I finally had a chance to chat with my Arab friend to whom I owe this
short fragment. It is visually correct (on GIF/PS), but my logical
ordering was worng. The logical order is 10\3\90. So it seems that
things should automatically fall into place with no extra markup.

It is a reverse solidus. The digits are arabic-indic (U+066x).
So the reverse solidus, an ON, stays R as needed by virtue of the ANs
being treated as Rs for the purpose of resolving neutrals. Not simple,
but effective. That section of the standard really requires careful
reading and exploring :-).

> ... So in line 2, the level wouldn't change simply
> ** because of a switch from English to German, since the German
> ** characters would be L. Only LRE or LRO would do that. Since you
> ** don't indicate strong formatting characters, I'd have to assume they
> ** were present to force the levels you indicate.

The levels as shown are what I believe(d) they should be. I didn't
include the required BIDI markup, but would assume that the application
that outputs the file for this text would include whatever is necessary
to achieve this result. So you assumed correctly.

> @@ The standard is pretty clear. Most of those opinions are from people
> @@ who have not read it. Think of these characters in terms of what you
> @@ use in a word processor.
> @@ For Microsoft word or FrontPage, think of LS as the
> @@ character that you get with shift-Return
> @@ (causing no paragraph spacing or indent),
> @@ and PS as what you get with Return.
> @@ (on the Mac, this would be option-Return).

Thinking in terms of a word processor is what I'm trying to get away
from, because it's not really open. (And I live on Unix :-))

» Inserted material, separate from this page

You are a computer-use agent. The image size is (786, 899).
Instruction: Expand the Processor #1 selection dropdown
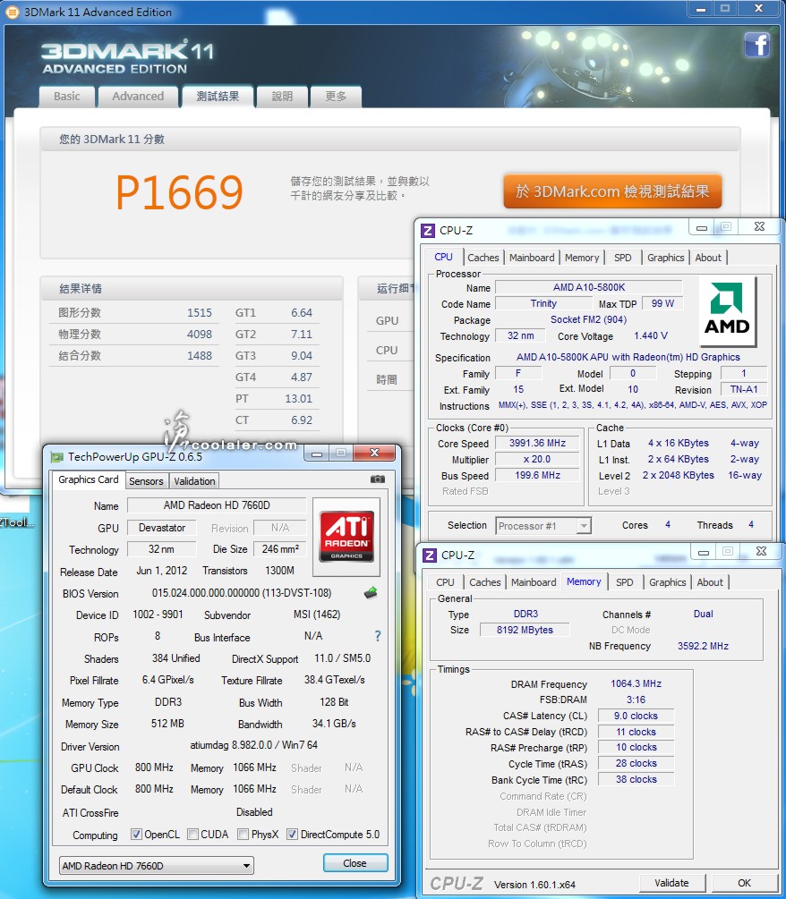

When I open up a file using vi on Unix, I can't tell if this file was
created with vi, emacs, pine, ed, sed, awk or whatever. There are still
issues (CR/LF/CRLF, TAB, FF placement, top 128 codes) with plain-text
ASCII files, but still, it is a very useful concept. Imagine if I had
to open mail from user A with vi, from user B with emacs, from user C
with pine because that's what each used to write to me. It would be
chaos.

Unfortunately, if we can't agree on some conventions for plain-text
Unicode files, we're going to get into this situation to some extent.
Right now, if I want to be as flexible as possible (in an editor, say),
I have to deal with 4 new-line conventions (maybe 5): CR, LF, CRLF, LS,
maybe NL. I have to deal with various placements of FFs. And I may have
to deal with various uses and misuses of some of the new codes.

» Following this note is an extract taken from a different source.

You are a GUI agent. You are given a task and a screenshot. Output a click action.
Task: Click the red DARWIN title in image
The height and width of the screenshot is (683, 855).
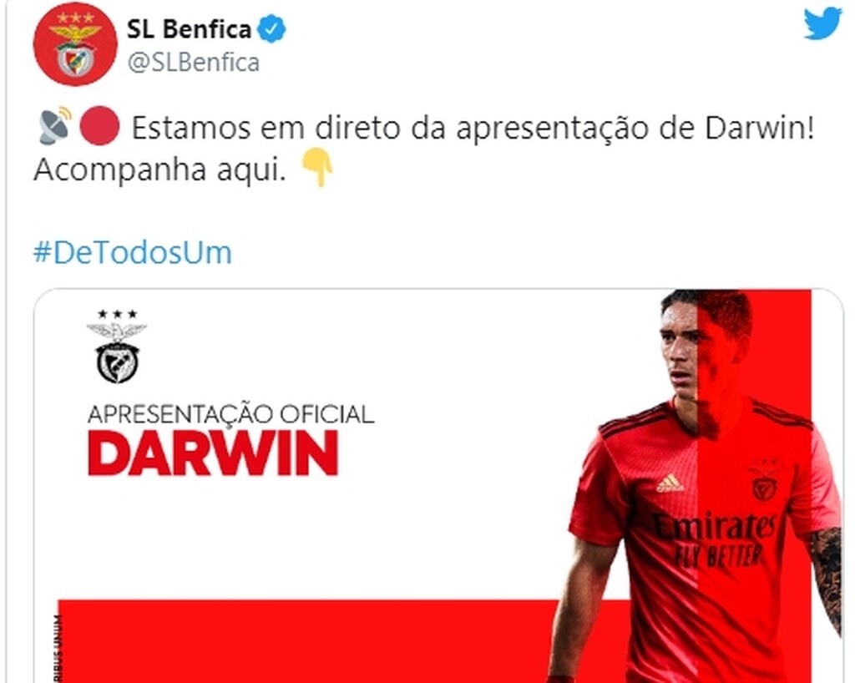pyautogui.click(x=213, y=453)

> ** This is a good observation! We believe the current standard is in
> ** error and should categorize LS as whitespace instead of as a block
> ** separator.

I'll consider it changed.

> ** That said, the explicit formatting codes are basically intended for static
> ** text interchange only. They pose several problems for editing. One is that it
> ** is easy to radically alter the text by inserting, copying, or deleting

I wouldn't let a user directly input/modify BIDI markup! Rather I'd have
him/her tell the editor what a piece of text should look like, then let
the editor issue whatever markup is required to achieve this at the time
the file is written out.

> ** FF is higher-level formatting, you'd have to interpret it separately.
> @@ In particular, you would definitely interpret it as a block separator.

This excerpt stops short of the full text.